Ali Bongo – Hollande
Le président du Gabon, Ali Bongo, a déclaré jeudi à l’issue d’une visite à l’Elysée que la Françafrique n’existait pas et s’est dit confiant que la “formidable amitié” entre son pays et la France perdurerait sous la présidence de François Hollande.

Accueilli par la Garde républicaine et François Hollande sur le perron de l’Elysée, Ali Bongo a dit aux journalistes ne pas comprendre la polémique déclenchée par sa visite.

“Je trouve que c’est souvent des medias ou des associations qui veulent nous ramener sur une question qui pour moi n’existe pas”, a-t-il dit. “Je crois avoir indiqué déjà que je ne connaissais pas la Françafrique”, a-t-il poursuivi.

“Lorsque nos prédécesseurs, le président de Gaulle et le président Léon Mba, ont signé les accords liant nos deux pays, moi j’avais un an, vous me parlez de quelque chose que je ne connais pas”, a-t-il encore insisté.

La “Françafrique” désigne un système de relations privilégiées et de réseaux d’influence entre la France et les dirigeants de régimes autoritaires des anciennes colonies françaises d’Afrique noire.

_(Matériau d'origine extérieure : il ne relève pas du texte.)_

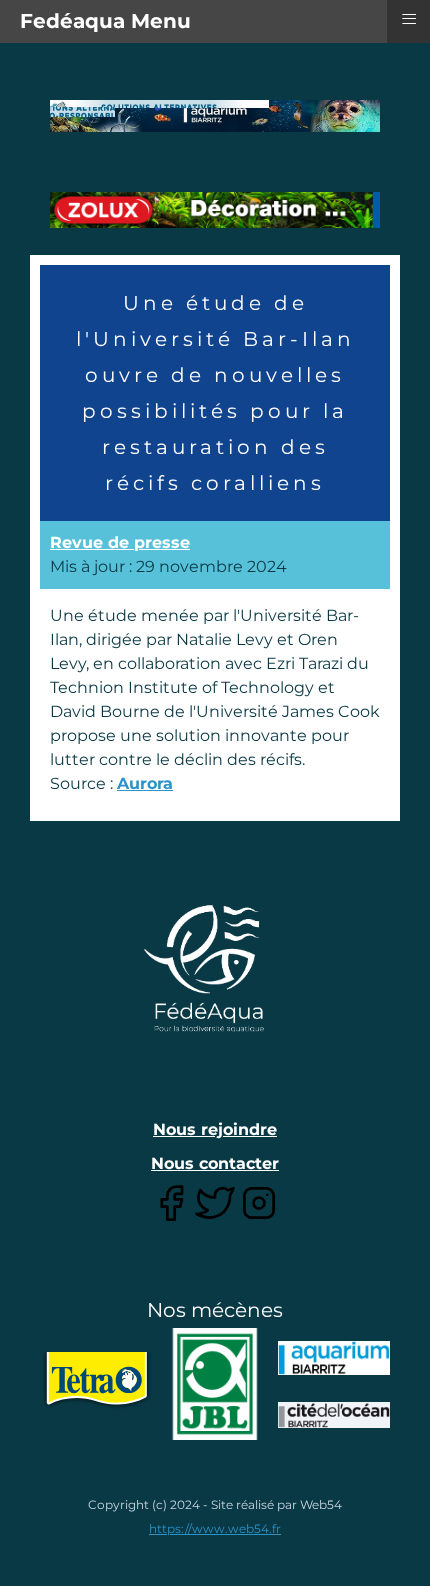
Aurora (145, 783)
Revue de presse (120, 542)
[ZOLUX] (215, 222)
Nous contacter (215, 1163)
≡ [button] (409, 19)
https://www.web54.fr (215, 1528)
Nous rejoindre (215, 1129)
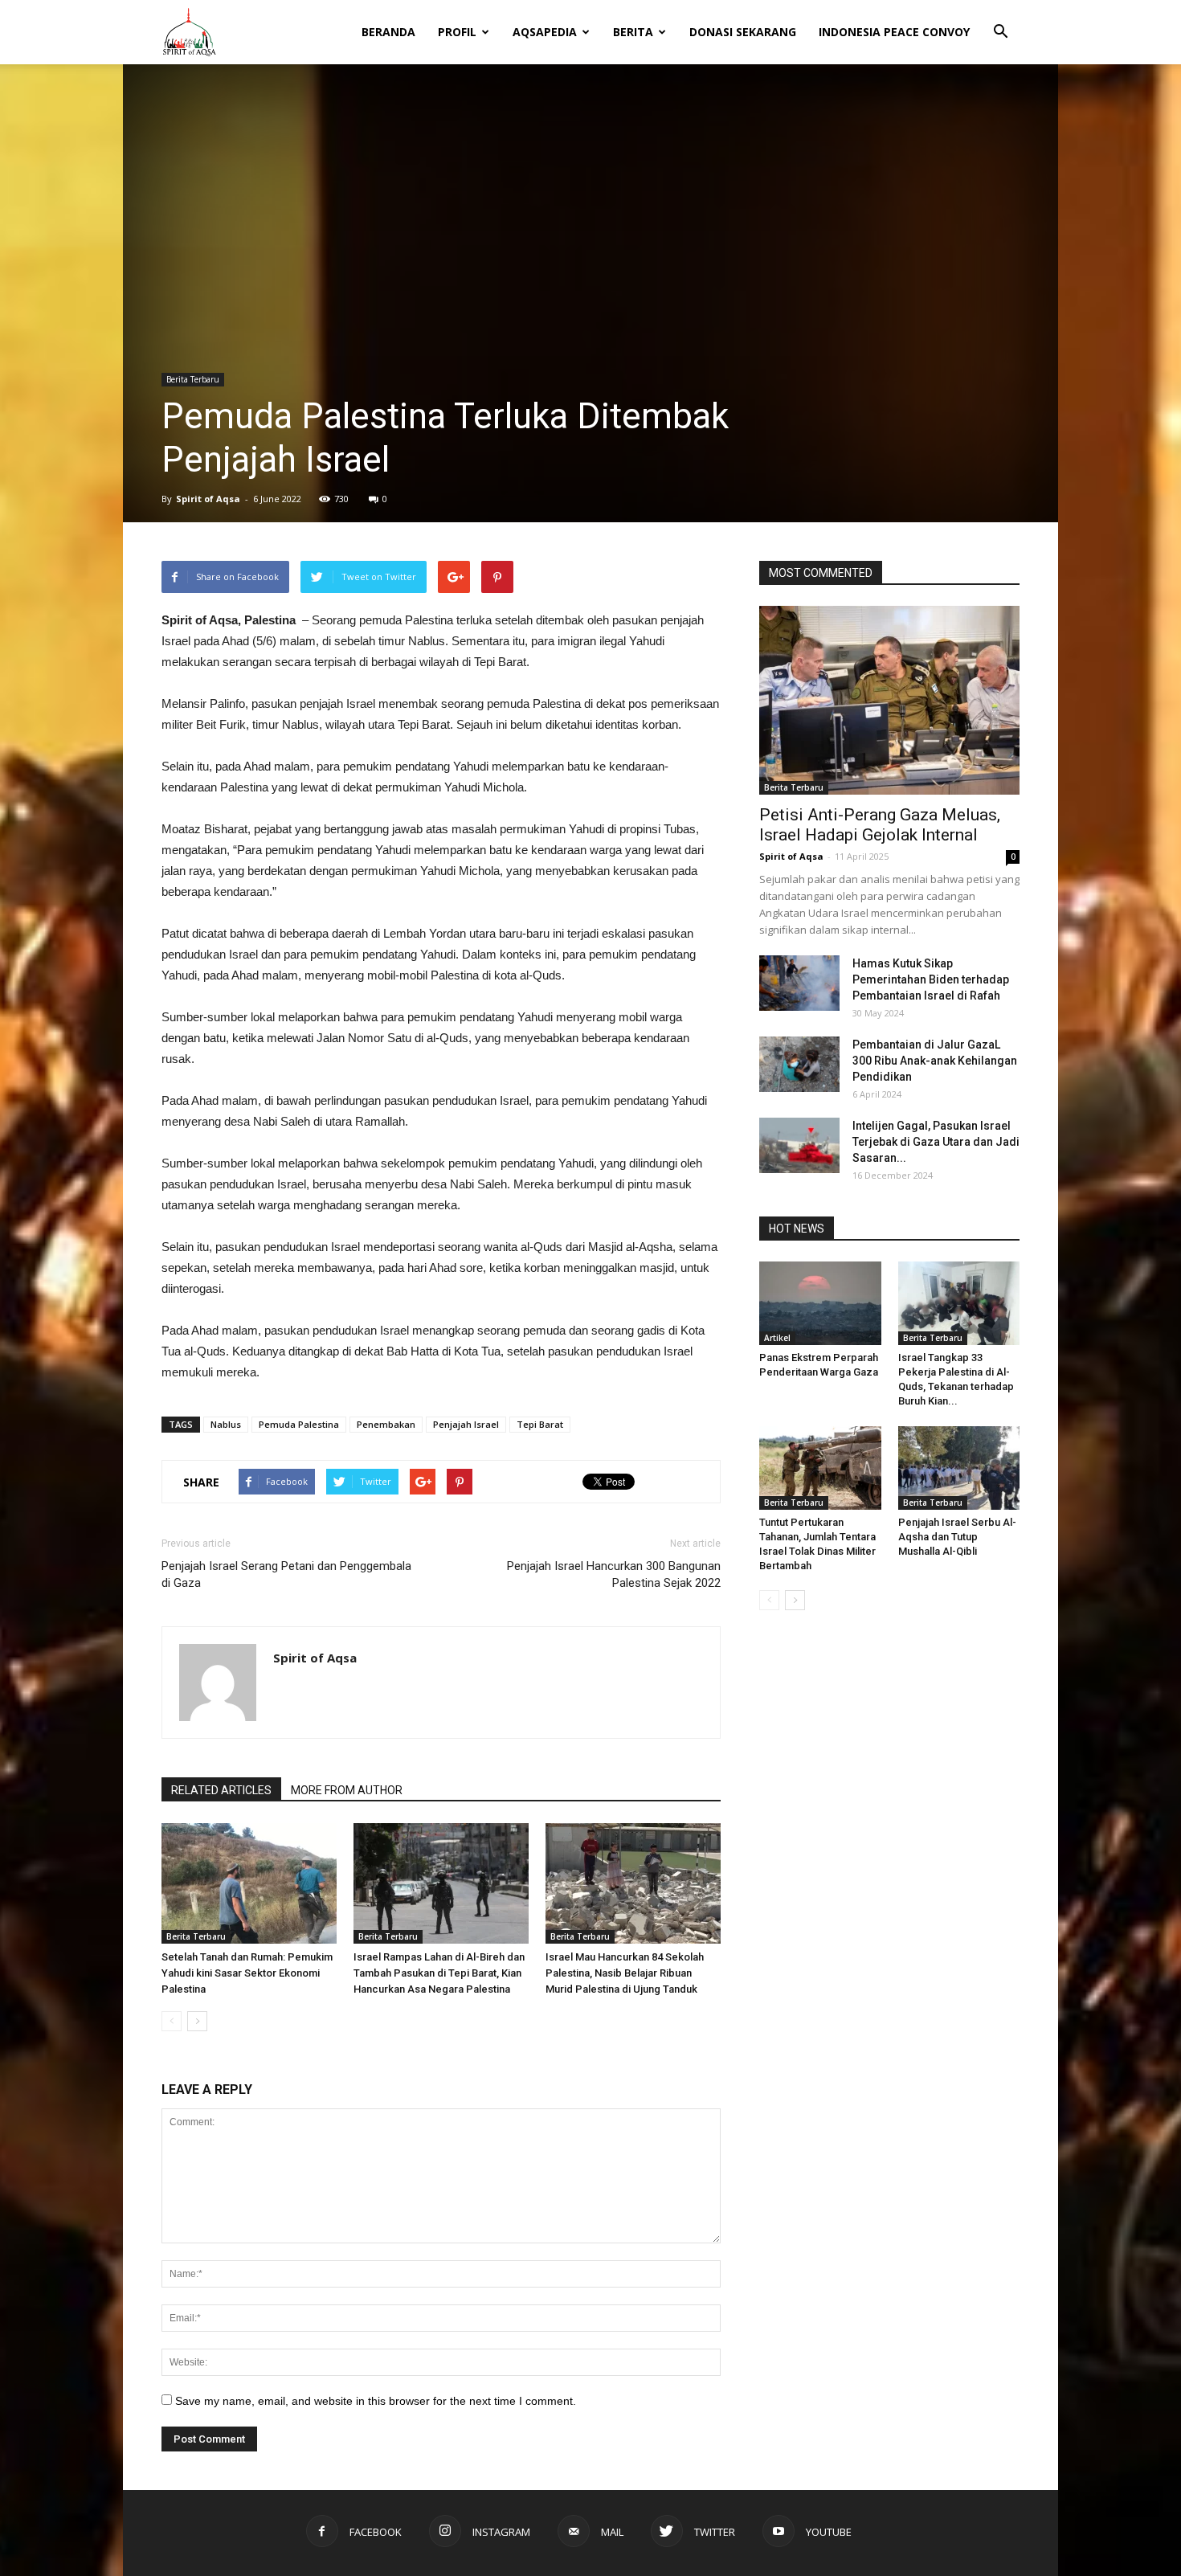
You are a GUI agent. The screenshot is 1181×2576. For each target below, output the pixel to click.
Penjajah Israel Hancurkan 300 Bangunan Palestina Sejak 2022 (614, 1574)
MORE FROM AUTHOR (347, 1790)
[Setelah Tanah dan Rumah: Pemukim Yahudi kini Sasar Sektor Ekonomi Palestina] (249, 1883)
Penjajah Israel (466, 1424)
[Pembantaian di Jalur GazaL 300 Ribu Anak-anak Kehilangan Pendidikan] (799, 1064)
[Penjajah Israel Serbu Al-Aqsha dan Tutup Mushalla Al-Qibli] (959, 1468)
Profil (457, 31)
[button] (1000, 21)
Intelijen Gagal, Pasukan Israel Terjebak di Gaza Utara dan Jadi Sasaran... (936, 1141)
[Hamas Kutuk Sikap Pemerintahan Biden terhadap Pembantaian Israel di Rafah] (799, 983)
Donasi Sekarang (742, 31)
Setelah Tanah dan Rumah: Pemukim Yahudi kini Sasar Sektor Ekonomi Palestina (247, 1973)
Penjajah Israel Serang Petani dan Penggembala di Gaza (286, 1574)
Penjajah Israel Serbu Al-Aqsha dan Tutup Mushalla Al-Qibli (957, 1536)
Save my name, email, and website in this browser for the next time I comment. (375, 2400)
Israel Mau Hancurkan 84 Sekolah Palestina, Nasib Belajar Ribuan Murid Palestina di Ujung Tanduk (625, 1973)
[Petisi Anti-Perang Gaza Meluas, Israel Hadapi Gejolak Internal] (889, 700)
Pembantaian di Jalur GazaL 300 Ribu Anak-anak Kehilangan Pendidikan (934, 1060)
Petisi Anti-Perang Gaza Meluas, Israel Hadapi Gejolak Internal (879, 824)
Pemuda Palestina (299, 1424)
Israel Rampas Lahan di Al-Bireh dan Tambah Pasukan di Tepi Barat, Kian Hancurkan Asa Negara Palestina (439, 1973)
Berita (633, 31)
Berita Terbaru (192, 379)
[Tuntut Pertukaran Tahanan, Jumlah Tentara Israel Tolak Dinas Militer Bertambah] (820, 1468)
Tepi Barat (540, 1424)
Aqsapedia (545, 31)
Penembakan (386, 1424)
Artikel (777, 1337)
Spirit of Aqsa (208, 499)
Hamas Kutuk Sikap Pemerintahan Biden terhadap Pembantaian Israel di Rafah (930, 979)
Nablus (225, 1424)
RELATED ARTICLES (221, 1790)
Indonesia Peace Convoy (894, 31)
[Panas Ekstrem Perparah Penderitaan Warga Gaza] (820, 1303)
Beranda (388, 31)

Longtemps inspirée par Jacques Foccart, le “M. Afrique” du gaullisme, la “Françafrique” avait pour but de permettre à la France de demeurer influente sur le continent africain.

Dans l’autre sens, ce système aurait permis à des dirigeants africains de gagner les bonnes grâces des hommes politiques français en finançant leurs campagnes électorales.

La visite du président du Gabon intervient alors que l’affaire des “biens mal acquis” continue de faire des vagues judiciaires en France.

Un livre des journalistes Xavier Harel et Thomas Hofnung, “Le scandale des biens mal acquis”, a mis en lumière l’impressionnant patrimoine en France des familles d’Ali Bongo et des présidents Denis Sassou N’Guesso (Congo-Brazzavile) et Teodoro Obiang (Guinée équatoriale), suspectés d’avoir dérobé l’argent public. “Cela ne me concerne pas”, a dit Ali Bongo, qui a succédé à son père Omar, au pouvoir de 1967 à 2009.

Des associations estiment que l’entretien accordé à Ali Bongo signifie que, malgré ses engagements, François Hollande n’a pas définitivement tourné la page de la “Françafrique”.

“Ne pas recevoir Ali Bongo, c’est un acte simple et sans ingérence qui envoie un signal fort pour la démocratie et un premier pas vers la fin de la Françafrique”, lit-on dans une pétition sur internet de l’association Survie et signée par près de 64.000 internautes.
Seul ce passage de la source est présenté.